* WORK TO DO *
Edit the material below so that every "GUI agent" reads "interface agent", leaving the rest unchanged.

* RECORDS FOR THIS TASK *
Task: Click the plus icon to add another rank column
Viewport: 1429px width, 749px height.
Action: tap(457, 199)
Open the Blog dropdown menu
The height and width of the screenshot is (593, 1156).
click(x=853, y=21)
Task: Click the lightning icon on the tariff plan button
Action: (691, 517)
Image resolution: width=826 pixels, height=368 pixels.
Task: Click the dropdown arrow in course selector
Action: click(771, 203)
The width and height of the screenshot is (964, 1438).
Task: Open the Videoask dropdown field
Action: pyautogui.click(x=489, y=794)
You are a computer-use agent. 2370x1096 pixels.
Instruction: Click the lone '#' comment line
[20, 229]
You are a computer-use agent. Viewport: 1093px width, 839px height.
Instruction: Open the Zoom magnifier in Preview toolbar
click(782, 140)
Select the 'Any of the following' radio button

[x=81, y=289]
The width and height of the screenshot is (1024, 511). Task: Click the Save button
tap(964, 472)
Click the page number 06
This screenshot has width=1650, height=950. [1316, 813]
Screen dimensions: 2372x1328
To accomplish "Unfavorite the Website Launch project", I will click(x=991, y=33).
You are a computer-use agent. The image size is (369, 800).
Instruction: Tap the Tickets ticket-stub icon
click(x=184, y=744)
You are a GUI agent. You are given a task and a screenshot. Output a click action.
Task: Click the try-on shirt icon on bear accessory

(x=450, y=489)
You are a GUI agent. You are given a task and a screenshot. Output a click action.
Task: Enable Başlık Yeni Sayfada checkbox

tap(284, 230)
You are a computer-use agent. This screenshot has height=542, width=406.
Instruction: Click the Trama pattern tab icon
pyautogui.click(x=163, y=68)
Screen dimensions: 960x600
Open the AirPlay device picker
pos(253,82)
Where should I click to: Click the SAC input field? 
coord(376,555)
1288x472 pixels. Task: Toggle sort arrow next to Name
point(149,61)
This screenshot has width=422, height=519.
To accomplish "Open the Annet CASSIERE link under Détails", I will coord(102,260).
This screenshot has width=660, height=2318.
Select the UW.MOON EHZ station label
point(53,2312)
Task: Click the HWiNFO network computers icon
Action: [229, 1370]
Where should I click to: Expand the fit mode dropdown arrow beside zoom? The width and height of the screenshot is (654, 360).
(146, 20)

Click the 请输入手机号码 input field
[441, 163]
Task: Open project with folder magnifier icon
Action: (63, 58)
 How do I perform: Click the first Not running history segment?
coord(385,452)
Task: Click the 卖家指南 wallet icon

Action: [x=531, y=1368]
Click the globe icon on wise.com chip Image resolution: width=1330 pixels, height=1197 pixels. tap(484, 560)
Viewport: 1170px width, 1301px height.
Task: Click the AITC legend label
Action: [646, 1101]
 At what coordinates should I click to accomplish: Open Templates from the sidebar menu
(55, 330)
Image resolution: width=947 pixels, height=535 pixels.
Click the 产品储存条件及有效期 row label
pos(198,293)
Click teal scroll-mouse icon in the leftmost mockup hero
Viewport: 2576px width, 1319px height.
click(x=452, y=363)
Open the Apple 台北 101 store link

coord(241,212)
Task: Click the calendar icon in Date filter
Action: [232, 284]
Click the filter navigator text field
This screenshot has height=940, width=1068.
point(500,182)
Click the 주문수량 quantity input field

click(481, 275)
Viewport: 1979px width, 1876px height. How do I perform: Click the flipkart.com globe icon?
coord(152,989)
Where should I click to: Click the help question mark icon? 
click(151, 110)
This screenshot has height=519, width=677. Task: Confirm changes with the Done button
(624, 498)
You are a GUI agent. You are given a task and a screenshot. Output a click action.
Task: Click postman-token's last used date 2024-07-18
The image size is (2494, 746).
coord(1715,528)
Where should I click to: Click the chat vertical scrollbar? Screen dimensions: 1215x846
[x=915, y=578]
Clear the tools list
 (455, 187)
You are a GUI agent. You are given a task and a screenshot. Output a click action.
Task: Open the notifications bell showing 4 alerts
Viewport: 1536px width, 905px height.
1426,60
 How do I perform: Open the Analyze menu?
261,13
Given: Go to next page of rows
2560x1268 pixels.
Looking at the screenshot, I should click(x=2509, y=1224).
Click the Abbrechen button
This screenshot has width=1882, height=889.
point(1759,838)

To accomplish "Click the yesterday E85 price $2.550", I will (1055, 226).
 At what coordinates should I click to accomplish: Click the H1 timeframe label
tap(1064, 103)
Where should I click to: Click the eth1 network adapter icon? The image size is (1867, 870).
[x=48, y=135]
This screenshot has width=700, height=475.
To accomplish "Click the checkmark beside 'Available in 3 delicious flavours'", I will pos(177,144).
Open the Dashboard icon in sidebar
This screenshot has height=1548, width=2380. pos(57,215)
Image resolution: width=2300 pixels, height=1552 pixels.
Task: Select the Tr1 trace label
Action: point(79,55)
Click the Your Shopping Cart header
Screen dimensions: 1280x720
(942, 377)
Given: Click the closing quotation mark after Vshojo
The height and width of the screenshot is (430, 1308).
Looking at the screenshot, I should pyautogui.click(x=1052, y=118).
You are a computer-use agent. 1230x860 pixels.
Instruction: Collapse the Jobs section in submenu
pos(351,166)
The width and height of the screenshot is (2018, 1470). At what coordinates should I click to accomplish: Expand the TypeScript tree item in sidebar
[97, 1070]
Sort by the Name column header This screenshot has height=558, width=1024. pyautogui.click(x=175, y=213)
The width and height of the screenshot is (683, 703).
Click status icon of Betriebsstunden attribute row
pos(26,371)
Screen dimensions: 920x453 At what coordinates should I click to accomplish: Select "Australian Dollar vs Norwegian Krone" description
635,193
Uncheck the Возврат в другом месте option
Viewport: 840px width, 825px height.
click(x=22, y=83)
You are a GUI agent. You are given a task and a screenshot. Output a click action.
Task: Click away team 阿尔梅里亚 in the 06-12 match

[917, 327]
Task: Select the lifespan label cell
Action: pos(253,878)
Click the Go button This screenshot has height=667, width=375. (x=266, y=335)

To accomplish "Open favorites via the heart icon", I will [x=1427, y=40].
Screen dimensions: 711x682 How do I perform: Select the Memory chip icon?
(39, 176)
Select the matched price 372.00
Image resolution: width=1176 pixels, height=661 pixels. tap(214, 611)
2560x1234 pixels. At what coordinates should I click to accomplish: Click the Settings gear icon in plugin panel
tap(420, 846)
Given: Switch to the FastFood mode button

* THE REPLY *
Task: Click the plus icon to add another rank column
Viewport: 1429px width, 749px height.
Action: tap(457, 199)
Open the Blog dropdown menu
The height and width of the screenshot is (593, 1156).
click(x=853, y=21)
Task: Click the lightning icon on the tariff plan button
Action: (691, 517)
Image resolution: width=826 pixels, height=368 pixels.
Task: Click the dropdown arrow in course selector
Action: click(771, 203)
The width and height of the screenshot is (964, 1438).
Task: Open the Videoask dropdown field
Action: pyautogui.click(x=489, y=794)
You are a computer-use agent. 2370x1096 pixels.
Instruction: Click the lone '#' comment line
[20, 229]
You are a computer-use agent. Viewport: 1093px width, 839px height.
Instruction: Open the Zoom magnifier in Preview toolbar
click(782, 140)
Select the 'Any of the following' radio button

[x=81, y=289]
The width and height of the screenshot is (1024, 511). Task: Click the Save button
tap(964, 472)
Click the page number 06
This screenshot has width=1650, height=950. [1316, 813]
Screen dimensions: 2372x1328
To accomplish "Unfavorite the Website Launch project", I will click(x=991, y=33).
You are a computer-use agent. The image size is (369, 800).
Instruction: Tap the Tickets ticket-stub icon
click(x=184, y=744)
You are a interface agent. You are given a task and a screenshot. Output a click action.
Task: Click the try-on shirt icon on bear accessory

(x=450, y=489)
You are a interface agent. You are given a task and a screenshot. Output a click action.
Task: Enable Başlık Yeni Sayfada checkbox

tap(284, 230)
You are a computer-use agent. This screenshot has height=542, width=406.
Instruction: Click the Trama pattern tab icon
pyautogui.click(x=163, y=68)
Screen dimensions: 960x600
Open the AirPlay device picker
pos(253,82)
Where should I click to: Click the SAC input field? 
coord(376,555)
1288x472 pixels. Task: Toggle sort arrow next to Name
point(149,61)
This screenshot has width=422, height=519.
To accomplish "Open the Annet CASSIERE link under Détails", I will coord(102,260).
This screenshot has width=660, height=2318.
Select the UW.MOON EHZ station label
point(53,2312)
Task: Click the HWiNFO network computers icon
Action: [229, 1370]
Where should I click to: Expand the fit mode dropdown arrow beside zoom? The width and height of the screenshot is (654, 360).
(146, 20)

Click the 请输入手机号码 input field
[441, 163]
Task: Open project with folder magnifier icon
Action: (63, 58)
 How do I perform: Click the first Not running history segment?
coord(385,452)
Task: Click the 卖家指南 wallet icon

Action: [x=531, y=1368]
Click the globe icon on wise.com chip Image resolution: width=1330 pixels, height=1197 pixels. tap(484, 560)
Viewport: 1170px width, 1301px height.
Task: Click the AITC legend label
Action: [646, 1101]
 At what coordinates should I click to accomplish: Open Templates from the sidebar menu
(55, 330)
Image resolution: width=947 pixels, height=535 pixels.
Click the 产品储存条件及有效期 row label
pos(198,293)
Click teal scroll-mouse icon in the leftmost mockup hero
Viewport: 2576px width, 1319px height.
click(x=452, y=363)
Open the Apple 台北 101 store link

coord(241,212)
Task: Click the calendar icon in Date filter
Action: [232, 284]
Click the filter navigator text field
This screenshot has height=940, width=1068.
point(500,182)
Click the 주문수량 quantity input field

click(481, 275)
Viewport: 1979px width, 1876px height. How do I perform: Click the flipkart.com globe icon?
coord(152,989)
Where should I click to: Click the help question mark icon? 
click(151, 110)
This screenshot has height=519, width=677. Task: Confirm changes with the Done button
(624, 498)
You are a interface agent. You are given a task and a screenshot. Output a click action.
Task: Click postman-token's last used date 2024-07-18
The image size is (2494, 746).
coord(1715,528)
Where should I click to: Click the chat vertical scrollbar? Screen dimensions: 1215x846
[x=915, y=578]
Clear the tools list
 (455, 187)
You are a interface agent. You are given a task and a screenshot. Output a click action.
Task: Open the notifications bell showing 4 alerts
Viewport: 1536px width, 905px height.
1426,60
 How do I perform: Open the Analyze menu?
261,13
Given: Go to next page of rows
2560x1268 pixels.
Looking at the screenshot, I should click(x=2509, y=1224).
Click the Abbrechen button
This screenshot has width=1882, height=889.
point(1759,838)

To accomplish "Click the yesterday E85 price $2.550", I will (1055, 226).
 At what coordinates should I click to accomplish: Click the H1 timeframe label
tap(1064, 103)
Where should I click to: Click the eth1 network adapter icon? The image size is (1867, 870).
[x=48, y=135]
This screenshot has width=700, height=475.
To accomplish "Click the checkmark beside 'Available in 3 delicious flavours'", I will pos(177,144).
Open the Dashboard icon in sidebar
This screenshot has height=1548, width=2380. pos(57,215)
Image resolution: width=2300 pixels, height=1552 pixels.
Task: Select the Tr1 trace label
Action: point(79,55)
Click the Your Shopping Cart header
Screen dimensions: 1280x720
(942, 377)
Given: Click the closing quotation mark after Vshojo
The height and width of the screenshot is (430, 1308).
Looking at the screenshot, I should pyautogui.click(x=1052, y=118).
You are a computer-use agent. 1230x860 pixels.
Instruction: Collapse the Jobs section in submenu
pos(351,166)
The width and height of the screenshot is (2018, 1470). At what coordinates should I click to accomplish: Expand the TypeScript tree item in sidebar
[97, 1070]
Sort by the Name column header This screenshot has height=558, width=1024. pyautogui.click(x=175, y=213)
The width and height of the screenshot is (683, 703).
Click status icon of Betriebsstunden attribute row
pos(26,371)
Screen dimensions: 920x453 At what coordinates should I click to accomplish: Select "Australian Dollar vs Norwegian Krone" description
635,193
Uncheck the Возврат в другом месте option
Viewport: 840px width, 825px height.
click(x=22, y=83)
You are a interface agent. You are given a task and a screenshot. Output a click action.
Task: Click away team 阿尔梅里亚 in the 06-12 match

[917, 327]
Task: Select the lifespan label cell
Action: pos(253,878)
Click the Go button This screenshot has height=667, width=375. (x=266, y=335)

To accomplish "Open favorites via the heart icon", I will [x=1427, y=40].
Screen dimensions: 711x682 How do I perform: Select the Memory chip icon?
(39, 176)
Select the matched price 372.00
Image resolution: width=1176 pixels, height=661 pixels. tap(214, 611)
2560x1234 pixels. At what coordinates should I click to accomplish: Click the Settings gear icon in plugin panel
tap(420, 846)
Given: Switch to the FastFood mode button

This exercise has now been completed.